Author: Irene Mastelli, Director Advisory at Phenix Capital Group B.V.
PRI in Person, 10-12 September 2019, Paris, France
The sustainability and impact sector is becoming more mature, as exemplified by both content and participation at the three-day conference ‘PRI in Person’, organized by the Principles for Responsible Investments (PRI), which took place in Paris two weeks ago. Regarding the content, overall impressions are that the sessions are becoming more practical and hands-on from the point of view of participation, there is a strong sense that incorporating sustainability in portfolios is now more mainstream.
Content-wise, the PRI in Person is a true smorgasbord, offering sessions on anything from ESG integration, to impact investing, to the practicalities of engagement with investees, alongside the more usual calls to action from industry stalwarts. I attended themed sessions on climate disclosures engagement when investing in extractive sectors, and technologies for a low carbon future. Here are some of my take-aways, in no particular order of importance:
Sustainability is not some grand theme disconnected from reality; it affects people’s lives very directly. In a particularly emotional session discussing tailings of the mining industry (these are harmful byproducts of the extractive process), we heard from a survivor of the Brumadinho disaster in Brazil, which claimed many lives and had deep ramifications for the population, and ultimately the entire mining industry. After the events, investors acted to circulate and promote new and safer standards, and to collect and share information on the greatest tailing risks.
Related to this, disclosing more information – on for example one’s exposure to climate risks – is a painstaking but necessary step toward greater awareness of risks, and ultimately greater sustainability.
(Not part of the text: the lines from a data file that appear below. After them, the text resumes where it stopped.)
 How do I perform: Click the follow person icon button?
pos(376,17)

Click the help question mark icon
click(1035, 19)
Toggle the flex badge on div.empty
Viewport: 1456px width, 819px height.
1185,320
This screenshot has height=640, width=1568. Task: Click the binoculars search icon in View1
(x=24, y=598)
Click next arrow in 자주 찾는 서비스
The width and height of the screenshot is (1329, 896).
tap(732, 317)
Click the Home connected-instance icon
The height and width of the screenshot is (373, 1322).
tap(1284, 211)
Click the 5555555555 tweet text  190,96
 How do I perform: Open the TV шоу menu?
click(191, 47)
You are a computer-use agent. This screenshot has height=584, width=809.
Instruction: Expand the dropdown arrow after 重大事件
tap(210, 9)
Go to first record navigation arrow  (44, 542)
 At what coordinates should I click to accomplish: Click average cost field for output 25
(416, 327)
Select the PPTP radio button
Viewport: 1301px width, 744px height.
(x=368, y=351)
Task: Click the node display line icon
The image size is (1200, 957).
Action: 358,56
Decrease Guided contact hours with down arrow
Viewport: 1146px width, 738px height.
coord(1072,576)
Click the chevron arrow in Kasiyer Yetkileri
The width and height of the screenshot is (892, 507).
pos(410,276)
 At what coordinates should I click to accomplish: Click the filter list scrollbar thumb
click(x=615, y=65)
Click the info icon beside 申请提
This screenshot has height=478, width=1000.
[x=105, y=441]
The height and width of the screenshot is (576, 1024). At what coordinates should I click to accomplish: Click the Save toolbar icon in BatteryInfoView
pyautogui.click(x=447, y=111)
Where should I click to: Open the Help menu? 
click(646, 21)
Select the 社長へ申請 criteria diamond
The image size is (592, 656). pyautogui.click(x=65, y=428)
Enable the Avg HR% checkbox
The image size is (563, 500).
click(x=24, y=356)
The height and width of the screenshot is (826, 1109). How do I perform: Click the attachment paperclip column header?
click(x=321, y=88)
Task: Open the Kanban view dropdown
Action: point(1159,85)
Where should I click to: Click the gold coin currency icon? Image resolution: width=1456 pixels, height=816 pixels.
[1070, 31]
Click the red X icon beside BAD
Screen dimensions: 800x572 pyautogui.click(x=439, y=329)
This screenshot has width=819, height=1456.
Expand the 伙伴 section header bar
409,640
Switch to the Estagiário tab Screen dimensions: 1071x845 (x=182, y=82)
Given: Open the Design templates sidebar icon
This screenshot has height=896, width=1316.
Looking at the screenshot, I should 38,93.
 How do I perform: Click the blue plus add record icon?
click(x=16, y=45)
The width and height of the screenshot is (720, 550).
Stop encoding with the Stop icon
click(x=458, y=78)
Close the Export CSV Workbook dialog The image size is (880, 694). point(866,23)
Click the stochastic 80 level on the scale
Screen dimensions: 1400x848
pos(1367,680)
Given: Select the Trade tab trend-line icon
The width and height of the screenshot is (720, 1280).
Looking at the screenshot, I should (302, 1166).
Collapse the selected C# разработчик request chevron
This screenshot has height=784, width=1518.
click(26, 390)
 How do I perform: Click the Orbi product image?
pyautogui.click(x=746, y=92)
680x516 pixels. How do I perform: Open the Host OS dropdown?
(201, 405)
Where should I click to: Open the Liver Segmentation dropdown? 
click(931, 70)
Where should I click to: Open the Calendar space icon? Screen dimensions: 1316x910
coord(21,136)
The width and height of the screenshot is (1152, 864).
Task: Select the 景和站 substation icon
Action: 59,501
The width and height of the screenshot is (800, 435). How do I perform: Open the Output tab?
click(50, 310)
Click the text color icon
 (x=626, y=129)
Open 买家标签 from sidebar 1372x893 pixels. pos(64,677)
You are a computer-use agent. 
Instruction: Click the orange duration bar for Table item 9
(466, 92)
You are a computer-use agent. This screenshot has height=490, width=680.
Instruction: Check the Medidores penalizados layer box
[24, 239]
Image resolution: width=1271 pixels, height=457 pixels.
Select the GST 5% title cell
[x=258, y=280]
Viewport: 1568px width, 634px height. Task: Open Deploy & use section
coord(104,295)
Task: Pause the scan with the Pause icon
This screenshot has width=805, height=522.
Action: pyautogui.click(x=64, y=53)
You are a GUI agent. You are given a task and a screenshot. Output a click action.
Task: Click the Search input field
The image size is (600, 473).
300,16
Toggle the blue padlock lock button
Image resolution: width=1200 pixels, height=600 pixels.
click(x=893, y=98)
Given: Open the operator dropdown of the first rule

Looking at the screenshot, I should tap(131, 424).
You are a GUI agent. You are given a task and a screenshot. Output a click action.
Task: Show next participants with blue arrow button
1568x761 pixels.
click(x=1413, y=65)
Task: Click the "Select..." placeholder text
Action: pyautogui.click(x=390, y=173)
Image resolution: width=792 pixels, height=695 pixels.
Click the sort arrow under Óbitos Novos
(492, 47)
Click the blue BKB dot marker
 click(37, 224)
This was discussed in a session about the Financial Stability Board Task Force on Climate-related Financial Disclosures (also known as TCFD), an initiative which is encountering a certain level of enthusiasm, with many more disclosing voluntarily than initially anticipated.
On the topic of the transition to a low carbon economy, whether it is renewable energy, producing and distributing power to avoid waste, better “informed” electricity grids, the technology already exists and is proven. In many places renewables are beating fossil fuels from an economic perspective, and we continue to hear that it is fossil fuels, and their parent industries, which continue to receive subsidies. My conclusion is that there are no excuses to not act, and investors’ role in financing low carbon solutions will be critical.
Carbon pricing, while no silver bullet, is an effective solution. According to Rick van der Ploeg of University of Oxford and VU Amsterdam, any price below $75 means – globally – a temperature rise beyond 2 degrees.
On participation it would be difficult to count the holdouts – those who have not yet signed on to the Principles- but it certainly feels as though the largest and most visible asset owners, particularly in developed markets, are PRI signatories, and eager to attend the conference and share their experiences. Moreover, in a traditionally competitive sector, sustainable investments seem to attract greater collaboration between all parties, which we welcome.